A Cambridge start-up has announced another UK trial for autonomous cars that sees more driverless vehicles operating mostly on the capital’s congested roads.
Wayve has unleash eight driverless electric Jaguar I-Pace SUVs across the country, though will focus on zones 1, 2 and 3 in London to improve the learning process of autonomous cars after securing a $20million Series A funding to launch the pilot scheme.
The trial will test the development the artificial intelligence – or ‘brains’ – of self-driving cars with safety drivers in the vehicles, though promised a full trial of the technology will follow once the technology has learned London’s complex roads.
Hitting the streets: Eight of these Jaguar I-Pace vehicles will be used by UK tech firm Wayve to learn the rules of complex roads – mainly in London – before automated trials begin
The pilot is the result of a new investment led by Eclipse Ventures, with participation from Balderton Capital, existing investors and several undisclosed preeminent leaders in machine learning and robotics.
This is the second new autonomous vehicle pilot in as many months.
It follows FiveAl’s driverless taxi operation that began in October and runs until the end of the year. It will use autonomous cars, manned by two trained drivers, to ferry volunteering Londoners around the boroughs of Bromley and Croydon.
Wayve says its technology is different and is more concentrated to developing a human approach for autonomous vehicles to learn how to drive on all roads around the world, taking into account different laws.
The firm was originally setup by Cambridge University’s engineering department and now moved to London to ‘access to an extraordinary talent pool and numerous complex testing environments’.
The electric Jaguars use only cameras mounted on a rig on the roof rather than a plethora of sensors and radars as used by Waymo and Uber vehicles conducting driverless vehicle trials in America.
These cameras work in unison with a 2D map and what Wayve describes as a ‘unique, end-to-end, deep learning driving brain’ to learn complex routes.
It claims end-to-end machine learning based systems have already been used in traditional rule-based approaches in natural language processing, image recognition, speech synthesis and more.
The electric Jaguars will use only cameras mounted on a rig on the roof rather than a plethora of sensors and radars as used by Waymo and Uber vehicles
It will use a technique known as ‘reinforcement learning’ to understand when it makes a correct or wrong decision, reacting in the same way a human brain would
It will use a technique known as ‘reinforcement learning’ to achieve the feat.
This teaches the algorithm using trial and error, with correct decisions rewarded with uninterrupted driving, and mistakes being corrected by a safety driver in the car.
As the tests progress, the algorithm is designed to learn not to replicate any mistakes that have been previously rectified.
A spokesman told This is Money: ‘For now during autonomous testing they always have a safety driver monitoring the vehicle and a co-pilot monitoring the algorithms, until such point as the system is safe enough for them to consider removing the humans.
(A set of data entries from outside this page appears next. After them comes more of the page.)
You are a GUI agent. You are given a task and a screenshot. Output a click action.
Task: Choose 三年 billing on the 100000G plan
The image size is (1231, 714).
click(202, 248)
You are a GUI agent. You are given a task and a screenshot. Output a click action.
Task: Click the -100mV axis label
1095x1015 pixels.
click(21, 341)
‘Wayve have said that as soon as they can demonstrate they are capable of the complexity on London’s roads, they’ll be commencing a commercial pilot launch.’
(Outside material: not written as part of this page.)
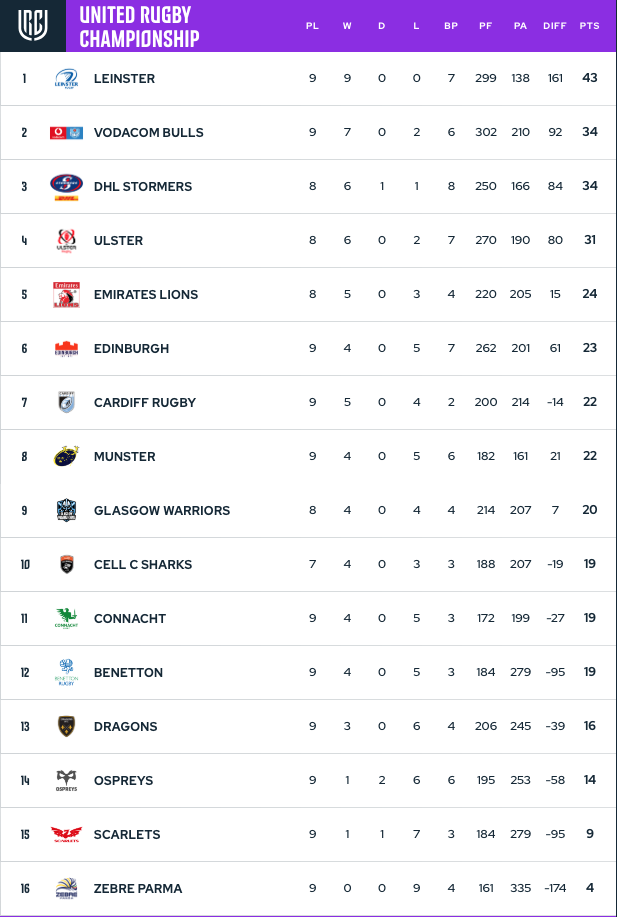The image size is (617, 917).
Task: Sort table by DIFF column header
Action: point(555,26)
According to previous trials by the Wayve team, its artificial intelligence can learn to drive and corner while staying inside its own lane on a route within ’15 to 20 minutes’ after it first took to the roads.
‘As computational power and data continue to grow, learning-based approaches will become more inevitable, especially for mobile robotics,’ said Amar Shah, Wayve co-founder and chief executive.
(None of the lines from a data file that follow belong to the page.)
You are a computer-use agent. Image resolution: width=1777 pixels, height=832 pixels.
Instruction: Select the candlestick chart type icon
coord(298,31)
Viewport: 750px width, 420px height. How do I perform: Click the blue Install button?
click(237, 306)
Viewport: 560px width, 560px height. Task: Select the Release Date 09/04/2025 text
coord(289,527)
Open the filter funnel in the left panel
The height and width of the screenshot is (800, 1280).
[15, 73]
He added: ‘The human brain has evolved over millions of years, computers have only had a few decades, but are catching up quickly.’
The trials are being covered by Admiral as an insurance partner
The vehicles will mostly be used in zones 1 to 3 in London, though no further details of the driving routes were revealed when This is Money asked for additional information
The firm was originally setup by Cambridge University’s engineering department and has now moved to London to ‘access to an extraordinary talent pool and numerous complex testing environments’
This artificial intelligence technology is designed to react like a human driver, quickly adapting to navigating an unseen road.
It says this is because existing autonomous solutions lack the requisite ability to detect and respond appropriately to potential hazards.
By contrast, the tech firm says its focus is to build a general and scalable driving brain applicable to any driving environment.
Suranga Chandratillake, partner at Balderton Capital, said the advances in driverless vehicle brains will be best developed in complex streets rather than ‘highly-structured roads’, such as those in the US and China where most autonomous vehicles trials are being carried out.
‘The average human learns to drive in just 50 hours with visual input primarily. Once we have learned, we are capable at driving on roads around the world despite vastly differing traffic laws and cultural context,’ he said.
‘Wayve’s self-driving technology is the closest to this human approach to learning. The great advantage of solving the problem this way is that it is robust in the face of a global opportunity.’
The trials are being covered by Admiral as an insurance partner.
The Cambridge tech firm said this this is the first time a European self-driving car company has attracted premier Silicon Valley venture capital funding to lead a Series A investment.